##### Trecho selecionado #####
O geneticista americano Craig Venter causou estardalhaço, na última quinta-feira, ao apresentar o que pode ser considerada a primeira célula sintética de bactéria. "É uma notícia ótima para impressionar investidor", brinca Gonçalo Pereira, da Unicamp, sobre o trabalho.

"Mas não é criação de vida, e há muito marketing aí", afirma Pereira. "O DNA foi introduzido em uma "sopa" pré-formada ["cascas" de bactérias, despidas de seu DNA]. Essa sopa é que é difícil de construir sinteticamente."

O que gente como Pereira chama de biologia sintética não é montar um organismo a partir do zero com matérias-primas nunca vistas antes. O objetivo, mais modesto, é recombinar de formas criativas os materiais que já existem nos seres vivos.

Tome isto, Venter!

Uma das críticas feitas à abordagem de Craig Venter e de sua empresa, a Synthetic Genomics, é justamente esta: a abordagem tradicional, de ensinar truques novos a micróbios velhos, tem avançado bastante e pode dar mais resultado do que a criação de micróbios novos.

"No fundo, o que você quer é tirar a vontade própria desse organismo", explica o pesquisador da Unicamp.

Isso é obtido por meio da transgenia, a boa e já velha inserção de genes novos em organismos. Mas uma transgenia especial: em vez de um gene estranho, são inseridos dezenas, para mudar não apenas um produto (uma proteína, por exemplo), mas para alterar a própria função daquele organismo.

Com a nova tecnologia, a criatura vira uma máquina a serviço de seus mestres humanos. "Essa talvez seja a melhor definição de vida sintética", continua Pereira.

Na busca por um sistema biológico produtor de plástico, a equipe da Unicamp está tentando manter as opções abertas. Há três tipos de organismos candidatos: leveduras, bactérias e plantas.

Barzinho X Empresa

Os desafios de fazer biológica sintética com cada uma dessas "plataformas", como o cientista as chama, é diferente. "O microrganismo é como um dono de barzinho, que tem de fazer tudo, de servir as bebidas a receber no caixa. Ele se vira, embora não faça nada disso bem."

Já o organismo de muitas células é uma empresa multinacional, compara: altamente eficiente, com muitas partes especializadas. "É mais difícil mexer em organismos multicelulares, mais coisas podem dar errado", afirma.

A chave para o sucesso, diz o cientista, é saber combinar os melhores genes com o melhor reator, ou seja, o organismo mais propício a gerar o produto codificado nos genes em grande quantidade e com baixo custo. "A biodiversidade brasileira pode nos dar esses biorreatores."
##### Dados fornecidos #####
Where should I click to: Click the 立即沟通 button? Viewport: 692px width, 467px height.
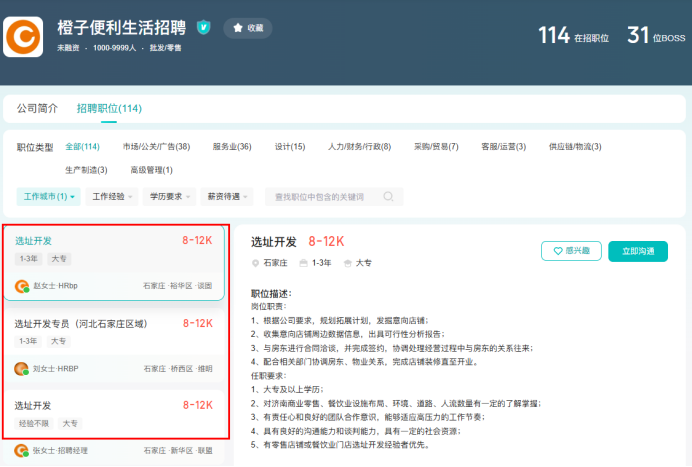(x=637, y=251)
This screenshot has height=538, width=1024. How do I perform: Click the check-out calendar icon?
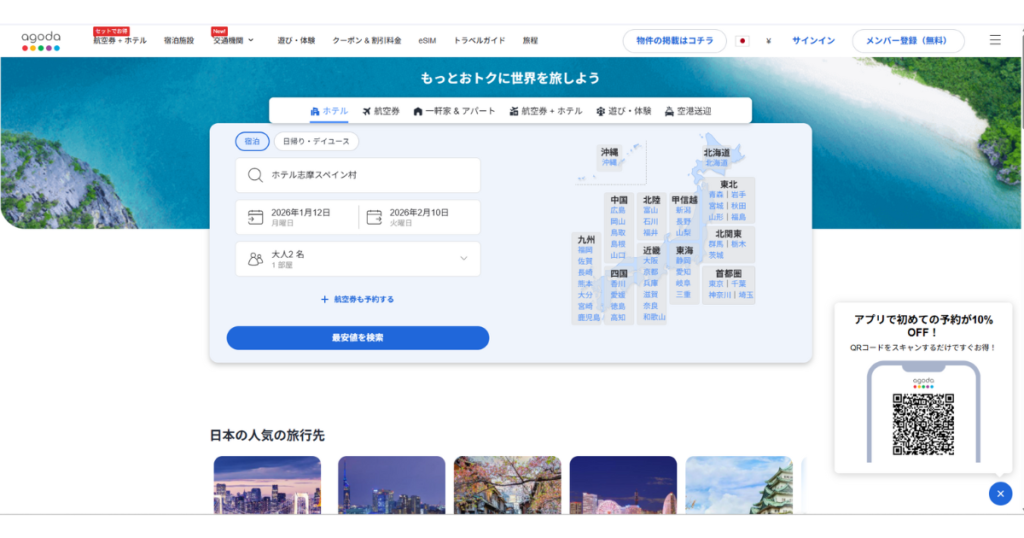374,217
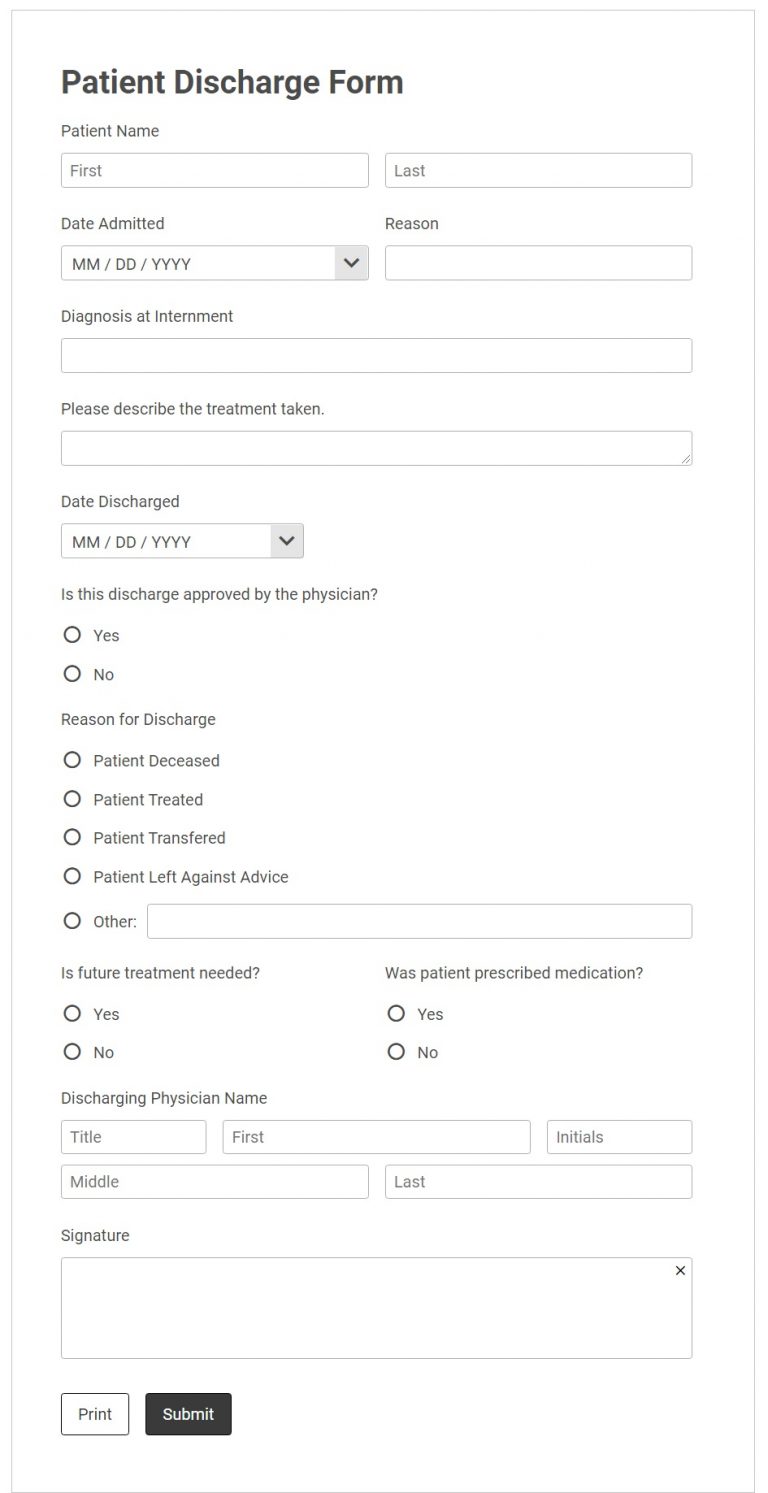Select No for prescribed medication
This screenshot has width=768, height=1493.
[396, 1051]
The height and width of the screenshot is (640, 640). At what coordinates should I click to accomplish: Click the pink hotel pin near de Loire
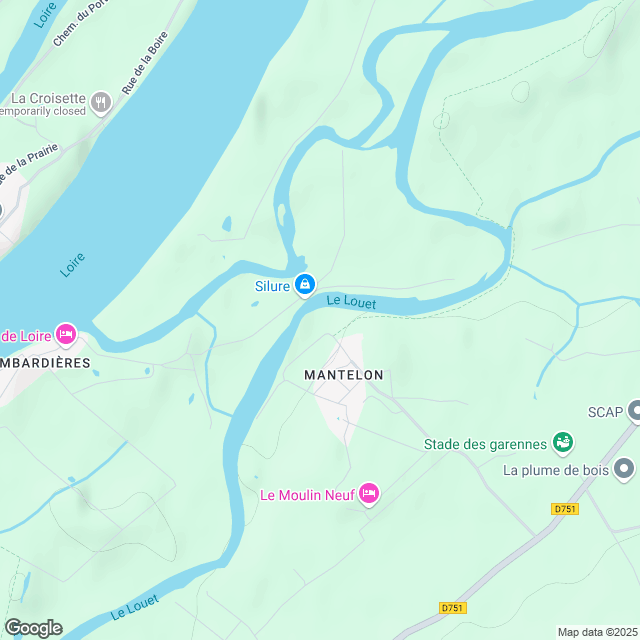pyautogui.click(x=66, y=335)
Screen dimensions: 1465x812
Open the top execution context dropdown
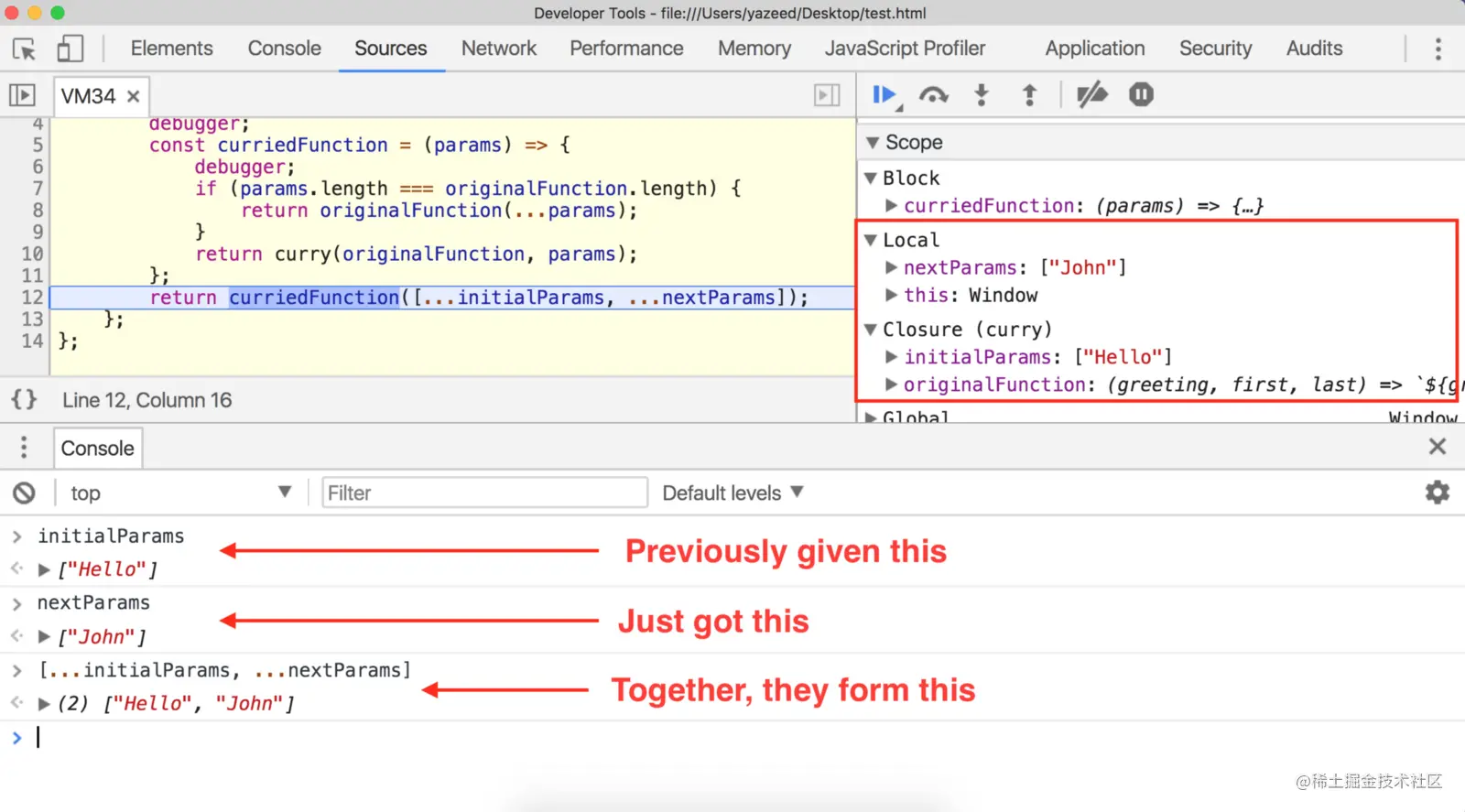coord(179,493)
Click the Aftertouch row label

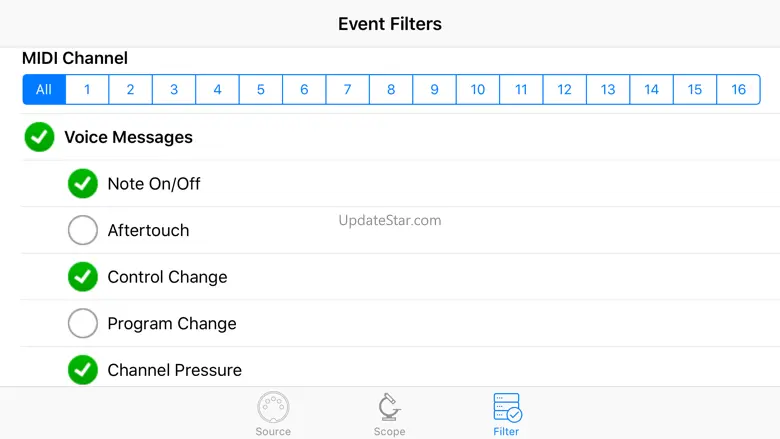pos(148,230)
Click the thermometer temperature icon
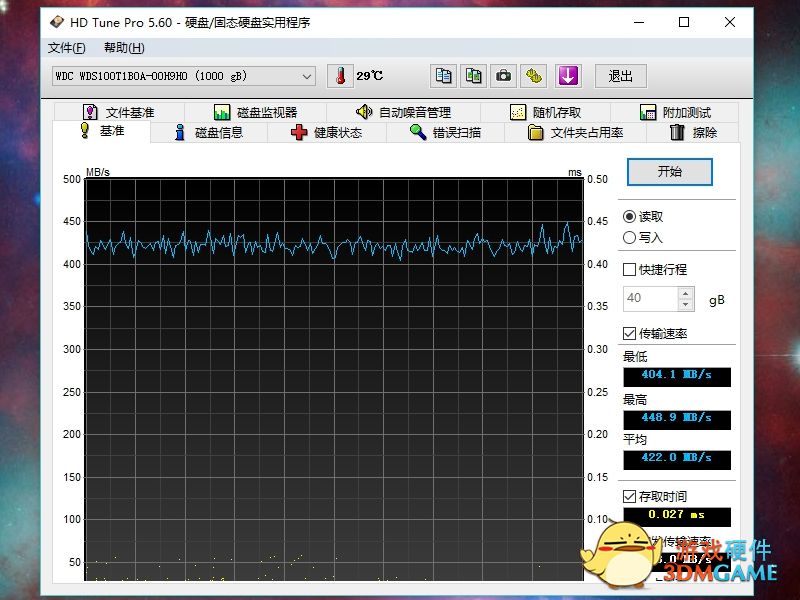Image resolution: width=800 pixels, height=600 pixels. pos(341,76)
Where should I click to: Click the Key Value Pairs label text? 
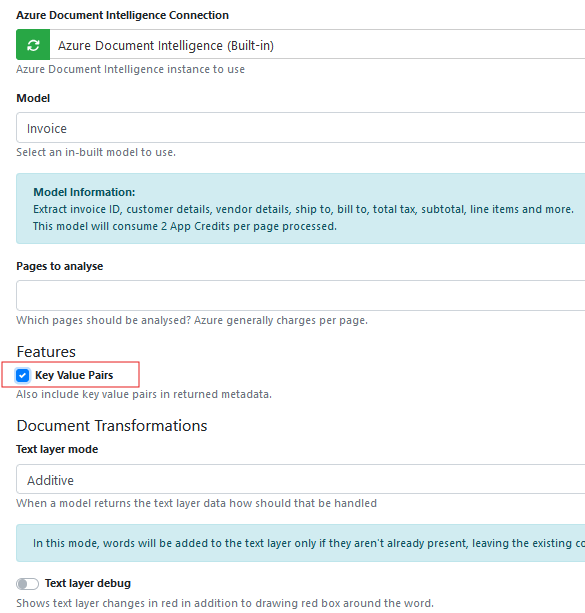[74, 375]
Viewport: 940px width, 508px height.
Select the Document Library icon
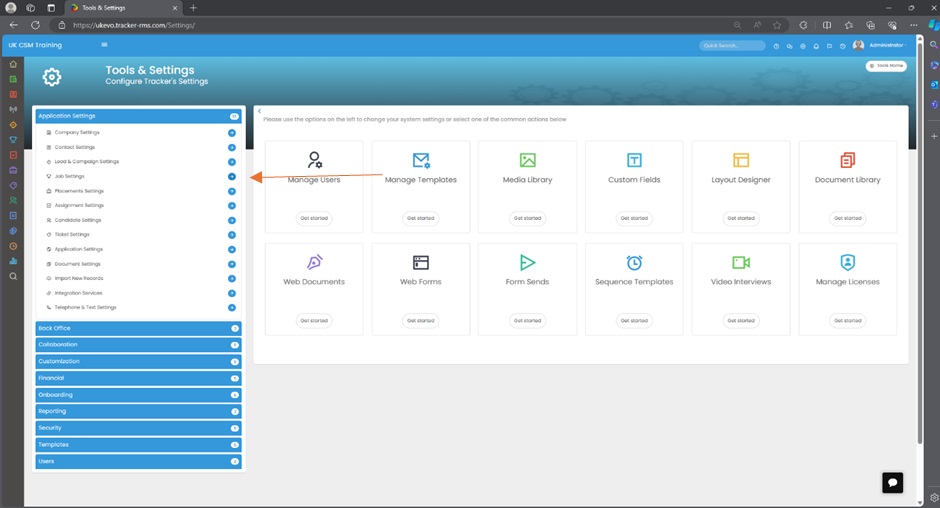pos(848,160)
#####
» Ações necessárias
[1] Transcreva o trecho sobre biologia sintética entre "Tome isto, Venter!" e "função daquele organismo.", inclusive.
[2] Indique se cada afirmação abaixo está de acordo com o trecho sobre biologia sintética, respondendo sim ou não e citando as palavras do trecho que decidem a resposta.
(a) Pereira considera que o trabalho de Venter é uma criação de vida.
(b) A equipe da Unicamp tem leveduras, bactérias e plantas como organismos candidatos.
(c) Segundo Pereira, é mais fácil mexer em organismos multicelulares.
[3] Dê continuidade ao trecho sobre biologia sintética a partir da última frase apresentada.

» Seção de respostas
[1]
Tome isto, Venter!

Uma das críticas feitas à abordagem de Craig Venter e de sua empresa, a Synthetic Genomics, é justamente esta: a abordagem tradicional, de ensinar truques novos a micróbios velhos, tem avançado bastante e pode dar mais resultado do que a criação de micróbios novos.

"No fundo, o que você quer é tirar a vontade própria desse organismo", explica o pesquisador da Unicamp.

Isso é obtido por meio da transgenia, a boa e já velha inserção de genes novos em organismos. Mas uma transgenia especial: em vez de um gene estranho, são inseridos dezenas, para mudar não apenas um produto (uma proteína, por exemplo), mas para alterar a própria função daquele organismo.

[2]
(a) Não: "Mas não é criação de vida, e há muito marketing aí"
(b) Sim: "Há três tipos de organismos candidatos: leveduras, bactérias e plantas."
(c) Não: "É mais difícil mexer em organismos multicelulares, mais coisas podem dar errado"

[3]
Até agora, as tentativas de fazer plástico bacteriano tomaram justamente partido desse princípio. "Algumas bactérias já produzem plástico. Um exemplo é o PHB, ou polihidroxibutirato", diz.

"Uma empresa chamada Metabolix pegou os genes do PHB e jogou numa outra bactéria, que é boa de ser produzida na indústria", conta, mostrando uma caneta feita com PHB. O problema é que o PHB é instável. "Se eu deixar com você, daqui a um ano você vai ver o que acontece."

Converter alga em petróleo é outro objetivo

"O que é o pré-sal? São microalgas que foram acumulando gordura, calcificando e indo para o fundo do mar", compara Pereira.

Além de ensinar leveduras ou bactérias a produzir plástico, outro desafio abraçado pela equipe da Unicamp é fazer com que algas também virem fonte de combustível -sem ter de esperar os milhões de anos de formação do pré-sal.

Opções abertas

Em laboratório, os cientistas estão trabalhando com diversas espécies de algas unicelulares, em busca da melhor combinação entre produção de gordura e eficiência de crescimento, entre outros fatores.

"O potencial desse óleo é fantástico", diz Pereira. Caso o milho fosse usado como fonte de biodiesel, só os EUA precisariam cultivar oito vezes a área de seu território para suprir todas as suas necessidades. Com algas, em tese, apenas 1% do território americano seria suficiente, explica ele.

O problema é tornar as microalgas menos temperamentais. "Hoje o processo demora uma eternidade. Se você bota um pouco de açúcar, aquilo contamina, vem outro "bicho". Provavelmente vai ser preciso mudar de plataforma [ou seja, de organismo produtor]", diz.

Já habituados a lidar com etanol, os pesquisadores também estão investigando maneiras de aumentar a eficiência de produção desse álcool, estudando como os cupins modificam a celulose das plantas que utilizam em seus ninhos.